### Extract

The North American Coral Snake Antivenin (NACSA) is a horse-derived IgG antibody used for both M. fulvius and M. tener envenomation in both adults and children. Its use has not been reported in patients who are pregnant. The administration of coral snake antivenom is recommended at the first sign of neurologic deficit or respiratory insufficiency, as some data suggest decreased need for intubation or decreased duration of muscle paralysis and intubation. On the other hand, other data suggest no differences in intubation rates when NACSA is given prophylactically before symptom onset. So, should practitioners administer NACSA empirically to patients without neurologic deficits or respiratory compromise? This is a controversial decision, but given the additional risk of immediate and delayed hypersensitivity reactions (discussed below) and mixed clinical evidence results regarding prophylactic antivenom benefit, it is reasonable to procure antivenom early but withhold administration until the development of the first neurologic symptoms. In any case, the best course of action is to contact the Poison Control Center or a toxicologist for treatment guidance. Currently, there is a limited supply of the NACSA, as production ceased in 2006. The known remaining vials of this antivenom have passed the manufacturer’s expiration date (2008), but the FDA extended the expiration date through January 31, 2019, for NACSA Lot L67530. If treatment with antivenom is indicated, contact the Poison Control Center (1-800-222-1222) or a toxicologist for the acquisition of the antivenom and further recommendations. Also, the FDA Office of Vaccines, Blood, and Biologics (301-827-3524) may be contacted for information regarding the risks and benefits of administering expired antivenom. Moreover, it is recommended to contact Poison Control early to assist with location and mobilization of NACSA, as significant time and mobilization resources may be required to procure it.  Once the decision is made to administer NACSA, the patient undergoes a test dose of the included horse serum for reactions, and after that, the recommended initial dose of NACSA is three to five vials by slow intravenous push for both adults and pediatrics. Of note, a potential new coral snake antivenom, an equine-based F(ab’), is currently in clinical trials in the US. Other antivenoms useful for coral snakes may be available (such as Coralmyn, manufactured in Mexico) and recommended by Poison Control. 
As discussed earlier, NACSA is an equine-based IgG serum, and there is a risk of both immediate and delayed hypersensitivity reactions.  When giving NACSA, clinicians should watch for signs of hives, itching, shortness of breath, hypotension, or angioedema as evidence of an allergic reaction. If patients demonstrate signs of an immediate hypersensitivity reaction, infusion of the antivenom should be stopped immediately, and doses of epinephrine IM (0.3 mg if greater than 30kg, 0.15mg if less than 30 kg of the 1:1000 concentration), antihistamine, corticosteroids and albuterol nebulizers should be given as needed based on clinical symptoms.
If the patient develops neurotoxicity or respiratory compromise and coral snake antivenom is not available, another pharmacologic treatment option is a trial dose of an anticholinesterase, such as neostigmine. Neostigmine acts by restoring neuromuscular transmission by increasing concentrations of acetylcholine in the neuromuscular junction when weakness is due to the post-synaptic blockade. Pretreatment with atropine or glycopyrrolate should be considered to prevent potential excessive cholinergic effects of neostigmine. Again, poison control and toxicologist consultation is recommended to guide treatment.

######
### Supplied data

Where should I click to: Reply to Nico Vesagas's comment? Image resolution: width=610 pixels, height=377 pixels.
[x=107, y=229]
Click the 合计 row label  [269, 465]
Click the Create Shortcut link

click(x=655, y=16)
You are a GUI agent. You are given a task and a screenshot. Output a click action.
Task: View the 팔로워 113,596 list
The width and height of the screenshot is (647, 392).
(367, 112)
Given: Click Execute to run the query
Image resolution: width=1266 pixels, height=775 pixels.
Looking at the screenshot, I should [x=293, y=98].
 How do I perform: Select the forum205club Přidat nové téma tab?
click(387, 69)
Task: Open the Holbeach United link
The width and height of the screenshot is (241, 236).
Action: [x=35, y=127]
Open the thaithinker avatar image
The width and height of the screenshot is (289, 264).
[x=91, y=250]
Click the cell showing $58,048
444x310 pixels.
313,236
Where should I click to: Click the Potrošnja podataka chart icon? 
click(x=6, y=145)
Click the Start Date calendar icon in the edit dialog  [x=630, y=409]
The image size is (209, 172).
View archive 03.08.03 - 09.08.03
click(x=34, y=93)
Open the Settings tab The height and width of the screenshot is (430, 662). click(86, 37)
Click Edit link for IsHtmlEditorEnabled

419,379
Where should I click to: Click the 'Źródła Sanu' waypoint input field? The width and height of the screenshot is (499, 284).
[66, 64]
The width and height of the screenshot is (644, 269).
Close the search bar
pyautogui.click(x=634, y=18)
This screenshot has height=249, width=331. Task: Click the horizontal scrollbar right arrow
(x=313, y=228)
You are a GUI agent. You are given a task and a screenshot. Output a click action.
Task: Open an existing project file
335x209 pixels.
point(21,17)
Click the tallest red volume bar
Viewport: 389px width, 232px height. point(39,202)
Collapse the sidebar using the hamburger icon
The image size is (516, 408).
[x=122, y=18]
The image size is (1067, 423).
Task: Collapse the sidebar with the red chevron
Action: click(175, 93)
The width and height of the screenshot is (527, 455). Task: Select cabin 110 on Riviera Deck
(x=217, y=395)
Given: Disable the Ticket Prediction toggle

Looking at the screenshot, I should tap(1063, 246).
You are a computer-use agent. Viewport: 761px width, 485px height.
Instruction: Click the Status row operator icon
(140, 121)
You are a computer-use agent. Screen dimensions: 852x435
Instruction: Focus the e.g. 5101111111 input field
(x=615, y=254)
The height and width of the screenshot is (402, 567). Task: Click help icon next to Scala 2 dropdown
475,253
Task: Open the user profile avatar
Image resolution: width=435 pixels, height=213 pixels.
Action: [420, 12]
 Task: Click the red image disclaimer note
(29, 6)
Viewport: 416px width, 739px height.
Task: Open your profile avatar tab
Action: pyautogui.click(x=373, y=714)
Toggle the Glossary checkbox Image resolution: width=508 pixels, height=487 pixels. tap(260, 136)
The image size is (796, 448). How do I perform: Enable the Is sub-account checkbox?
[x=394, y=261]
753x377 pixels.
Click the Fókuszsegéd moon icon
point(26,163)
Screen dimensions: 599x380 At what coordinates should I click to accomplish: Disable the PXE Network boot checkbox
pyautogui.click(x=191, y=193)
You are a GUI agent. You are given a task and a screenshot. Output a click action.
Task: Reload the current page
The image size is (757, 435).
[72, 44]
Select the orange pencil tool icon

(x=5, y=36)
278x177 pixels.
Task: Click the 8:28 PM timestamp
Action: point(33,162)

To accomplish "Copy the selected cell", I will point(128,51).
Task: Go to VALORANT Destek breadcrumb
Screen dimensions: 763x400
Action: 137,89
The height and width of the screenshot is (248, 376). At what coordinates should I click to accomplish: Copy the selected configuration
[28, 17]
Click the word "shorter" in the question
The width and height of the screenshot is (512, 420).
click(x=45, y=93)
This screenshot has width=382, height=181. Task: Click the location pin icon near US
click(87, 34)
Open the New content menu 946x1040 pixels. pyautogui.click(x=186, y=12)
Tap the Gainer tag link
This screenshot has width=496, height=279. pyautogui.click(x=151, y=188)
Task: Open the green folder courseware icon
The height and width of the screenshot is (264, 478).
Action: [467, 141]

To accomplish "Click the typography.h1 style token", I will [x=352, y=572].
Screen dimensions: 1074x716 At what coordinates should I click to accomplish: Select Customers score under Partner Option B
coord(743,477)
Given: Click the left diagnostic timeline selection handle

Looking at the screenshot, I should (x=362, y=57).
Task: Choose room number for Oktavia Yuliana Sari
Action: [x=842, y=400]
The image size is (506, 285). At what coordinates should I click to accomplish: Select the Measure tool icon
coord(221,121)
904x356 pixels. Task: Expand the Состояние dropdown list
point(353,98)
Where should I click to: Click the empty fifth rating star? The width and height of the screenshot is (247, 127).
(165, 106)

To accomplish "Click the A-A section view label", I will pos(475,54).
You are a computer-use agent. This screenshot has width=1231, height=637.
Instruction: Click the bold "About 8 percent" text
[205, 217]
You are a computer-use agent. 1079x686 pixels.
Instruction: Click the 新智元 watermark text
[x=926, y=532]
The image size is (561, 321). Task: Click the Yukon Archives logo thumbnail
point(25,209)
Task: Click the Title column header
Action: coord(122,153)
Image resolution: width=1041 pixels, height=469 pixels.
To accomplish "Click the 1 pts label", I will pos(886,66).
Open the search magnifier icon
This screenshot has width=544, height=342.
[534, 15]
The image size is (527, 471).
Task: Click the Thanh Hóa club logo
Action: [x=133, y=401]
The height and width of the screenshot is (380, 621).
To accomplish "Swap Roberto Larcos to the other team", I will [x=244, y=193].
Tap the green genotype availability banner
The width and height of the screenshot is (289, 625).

######

◆ **Apply what you read**:
**a)** In the extract on coral snake antivenom, what is the recommended initial dose of NACSA?
**b)** Update the extract on coral snake antivenom from "If the patient" up to and including "to guide treatment.", putting "undue" in place of "excessive".

◆ **Exercise answers**:
**a)** Three to five vials by slow intravenous push, for both adults and children.

**b)**
If the patient develops neurotoxicity or respiratory compromise and coral snake antivenom is not available, another pharmacologic treatment option is a trial dose of an anticholinesterase, such as neostigmine. Neostigmine acts by restoring neuromuscular transmission by increasing concentrations of acetylcholine in the neuromuscular junction when weakness is due to the post-synaptic blockade. Pretreatment with atropine or glycopyrrolate should be considered to prevent potential undue cholinergic effects of neostigmine. Again, poison control and toxicologist consultation is recommended to guide treatment.